Published on: July 10, 2015
by Rick Nauert, PhD for PsychCentral:
New research suggests that weight gain for women appears to be more influenced by stressful youth experiences than stress during adulthood.
Conversely, the national study led by a Michigan State University (MSU) sociologist found that neither stress in childhood nor adulthood was associated with weight gain for men.
The federally funded study is the first to examine such lifelong consequences of stress on weight change.
Study results are online in the journal Social Science & Medicine.
“These findings add to our understanding of how childhood stress is a more important driver of long-term weight gain than adult stress, and how such processes differ for men and women,” said Dr. Hui Liu, MSU associate professor of sociology and an expert in statistics, population-based health and family science.
Liu and her longtime collaborator, Dr. Debra Umberson from the University of Texas at Austin, analyzed the data from Americans’ Changing Lives, a national survey in which participants were interviewed four times in a 15-year period. The study encompassed 3,617 people (2,259 women and 1,358 men).
Childhood stress was measured on a range of family-related stressors that occurred at age 16 or younger. Stressors included economic hardship, divorce, at least one parent with mental health problem, and never knowing one’s father.
Adult stress included such factors as job loss, death of a significant other, and parental and care-provider stress.
Liu said women who experienced higher levels of childhood stress gained weight more rapidly than women who experienced less childhood stress.

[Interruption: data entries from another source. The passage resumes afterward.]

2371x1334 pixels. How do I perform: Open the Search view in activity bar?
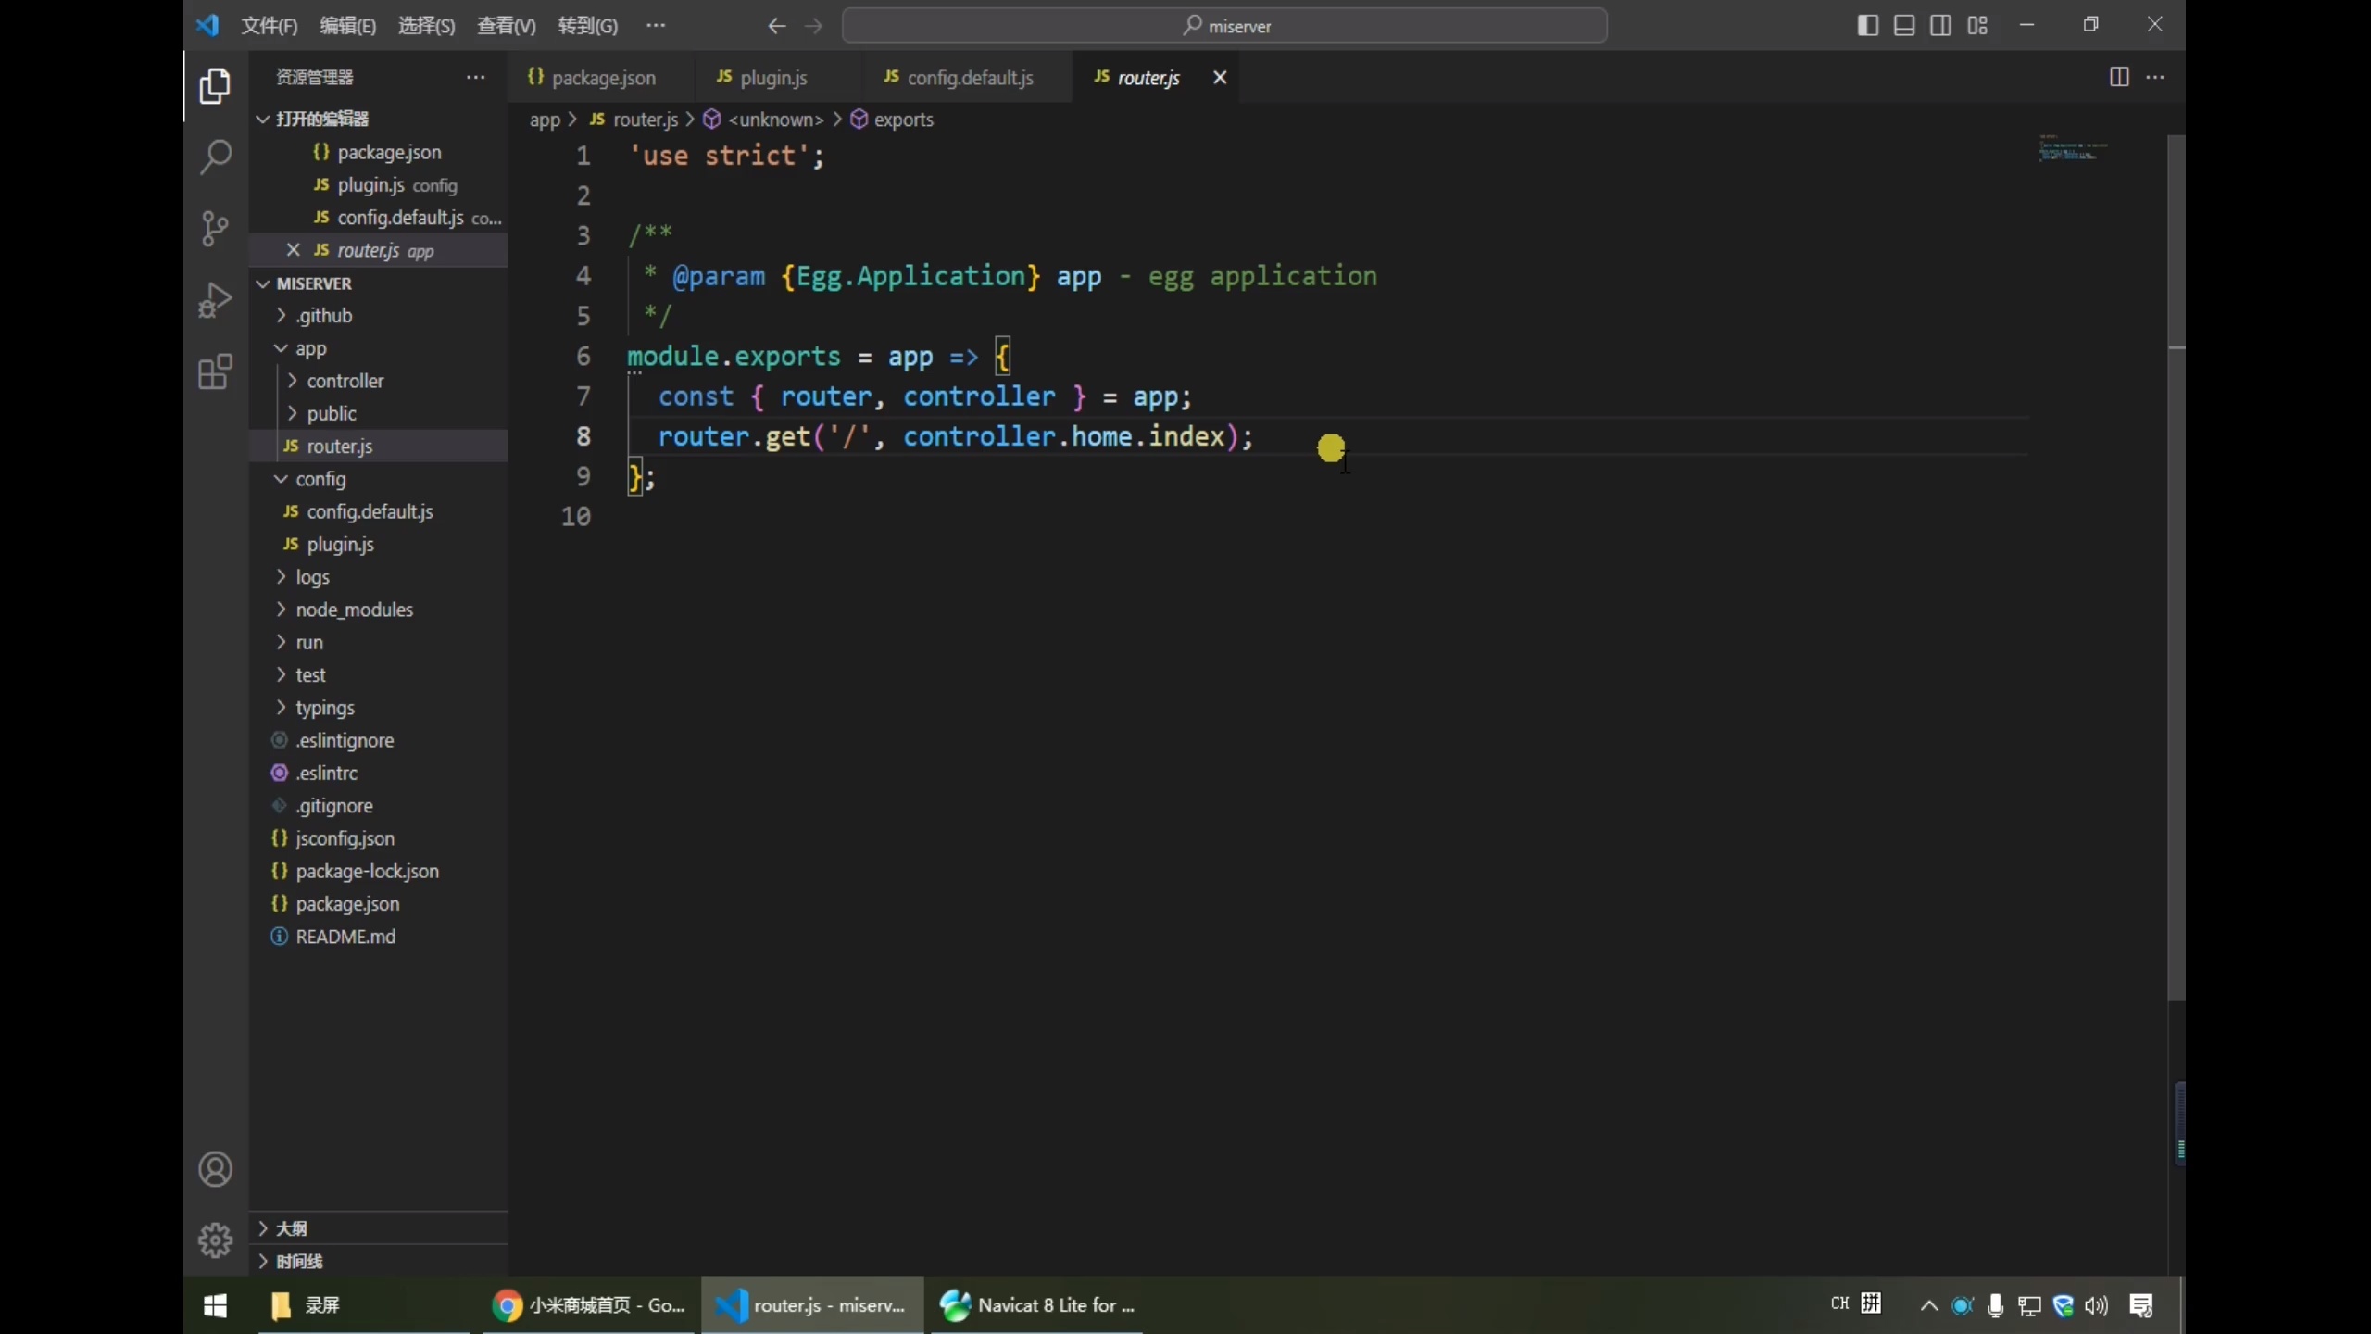215,157
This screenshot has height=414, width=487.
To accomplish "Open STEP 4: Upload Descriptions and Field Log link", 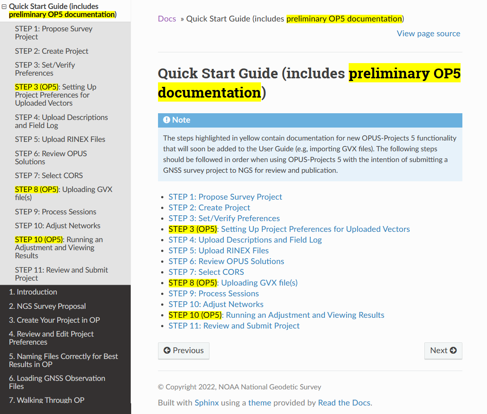I will (x=245, y=240).
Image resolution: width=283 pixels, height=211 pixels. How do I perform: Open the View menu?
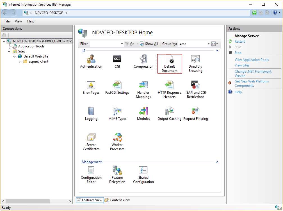tap(18, 21)
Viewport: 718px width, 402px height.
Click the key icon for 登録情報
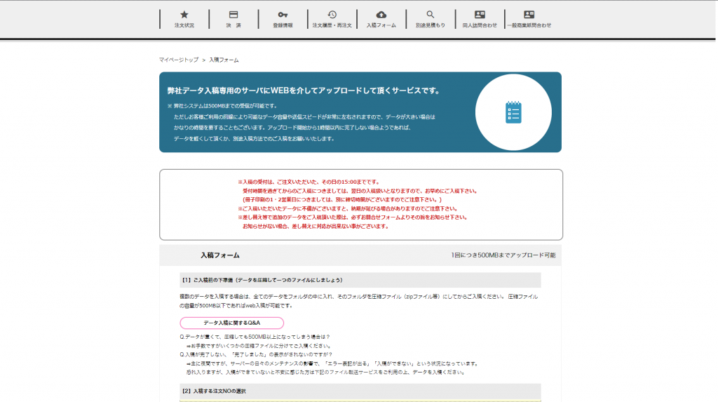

Change in body mass is a process that unfolds throughout life, she noted, and childhood may be a critical period for establishing patterns that have a long-term impact on women’s weight over time.
Apparently, how women and men respond to stress influences downstream body mass index and behaviors. Liu believes women may eat more to cope with stress, whereas men are more likely to engage in less weight-related strategies such as withdrawing or drinking alcohol.
Gender differences in depression may also help explain the difference. Depression is associated with emotion-driven eating and weight gain, and females are more likely than males to be depressed after adolescence.
The findings highlight the need for treatment and policies designed to reduce stress in childhood, Liu said.
“Given the importance of body mass on health and disability,” Liu said, “it’s important that we consider the sex-specific social contexts of early childhood in order to design effective clinical programs that prevent or treat obesity later in life.”